Alexandre Padilha anuncia compra de ‘antídoto’
O Ministério da Saúde atualizou os dados neste domingo (5), e o Brasil já soma 225 casos de intoxicação por metanol após consumo de bebidas alcoólicas adulteradas. São 16 confirmações e 209 em investigação, segundos dados enviados pelos estados e consolidados pelo Centro de Informações Estratégicas e Resposta em Vigilância em Saúde Nacional (Cievs).
A maior parte está em São Paulo, com 192 registros, 14 confirmados e 178 sob apuração. Também há casos no Distrito Federal, Goiás, Mato Grosso do Sul, Pernambuco, Paraná e Bahia. Treze unidades da Federação notificaram suspeitas, enquanto Bahia e Espírito Santo descartaram ocorrências. O balanço aponta 15 mortes, sendo duas confirmadas em São Paulo e 13 investigadas em outros estados.
O ministro Alexandre Padilha anunciou a compra emergencial de 2.500 doses de fomepizol, antídoto contra metanol, junto à Organização Pan-Americana da Saúde (Opas), produzida no Japão. Também foram adquiridas 12 mil ampolas de etanol farmacêutico, que se somam às 4,3 mil em estoque para distribuição.

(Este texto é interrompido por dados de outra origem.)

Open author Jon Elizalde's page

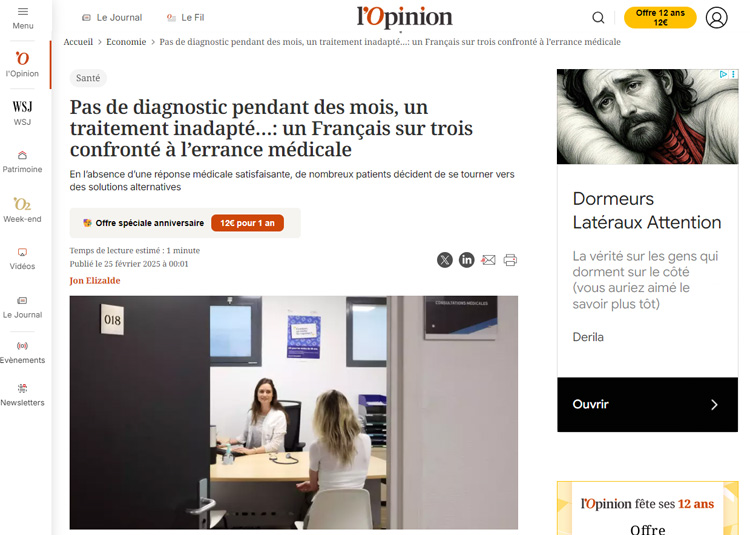pyautogui.click(x=95, y=281)
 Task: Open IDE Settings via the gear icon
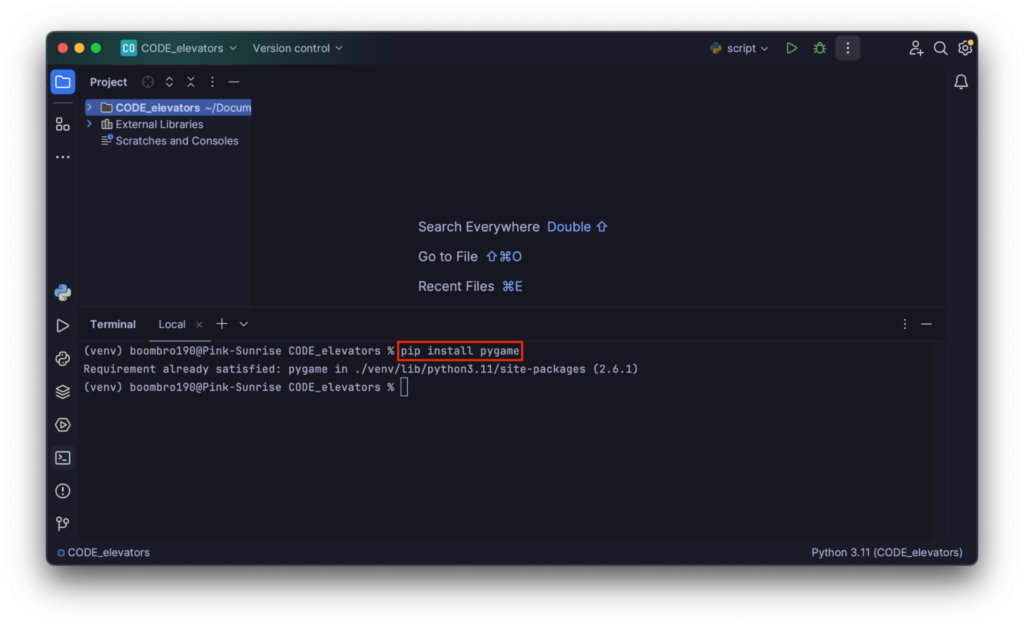click(x=965, y=47)
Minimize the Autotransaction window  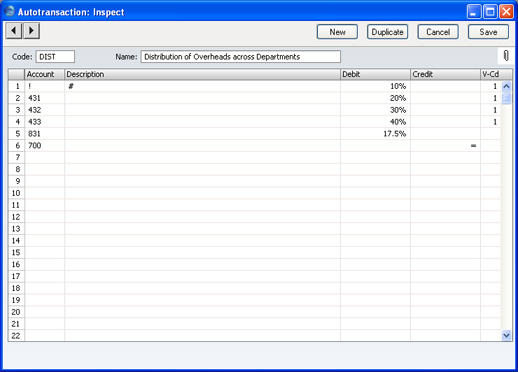[474, 12]
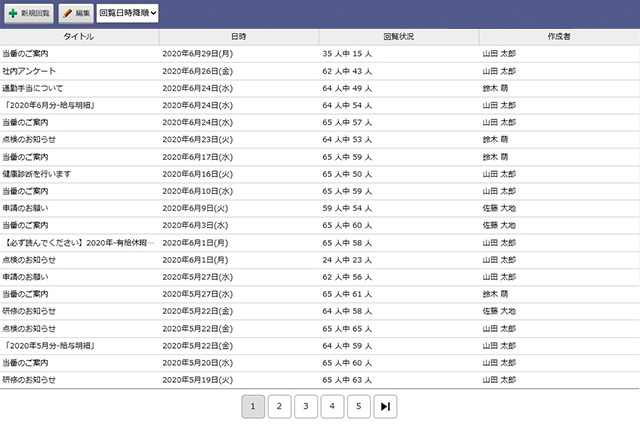Click the 作成者 column header
The image size is (640, 426).
coord(558,36)
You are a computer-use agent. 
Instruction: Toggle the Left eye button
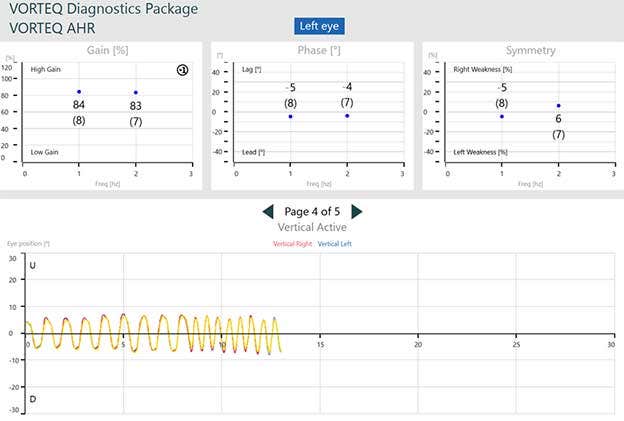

As apurações indicam que a contaminação se concentra na Zona Sul de São Paulo e em São Bernardo do Campo. Vítimas relatando consumo de gin, vodka e whisky adulterados em bares, festas e residências. A Polícia Civil e de Vigilância Sanitária trabalha para identificar fornecedores e rastrear a origem das bebidas falsificadas.

O metanol é composto químico tóxico usado na indústria de solventes, tintas e biodiesel, impróprio para consumo humano. Segundo o Conselho Federal de Química (CFQ), pequenas quantidades podem causar danos irreversíveis à visão ou levar à morte. No organismo, transforma-se em formaldeído e ácido fórmico, provocando acidose metabólica. Os sintomas incluem náusea, tontura, dor abdominal, taquicardia e perda progressiva da visão.
O tratamento exige atendimento imediato com fomepizol ou etanol intravenoso, além de lavagem gástrica e hemodiálise.
As autoridades orientam: comprar apenas bebidas com registro e selo fiscal, desconfiar de preços abaixo do mercado e denunciar produtos suspeitos à vigilância sanitária. O CFQ destaca o papel dos profissionais de química na detecção de contaminantes. O governo promete atualizar diariamente informações sobre investigações e distribuição de antídotos.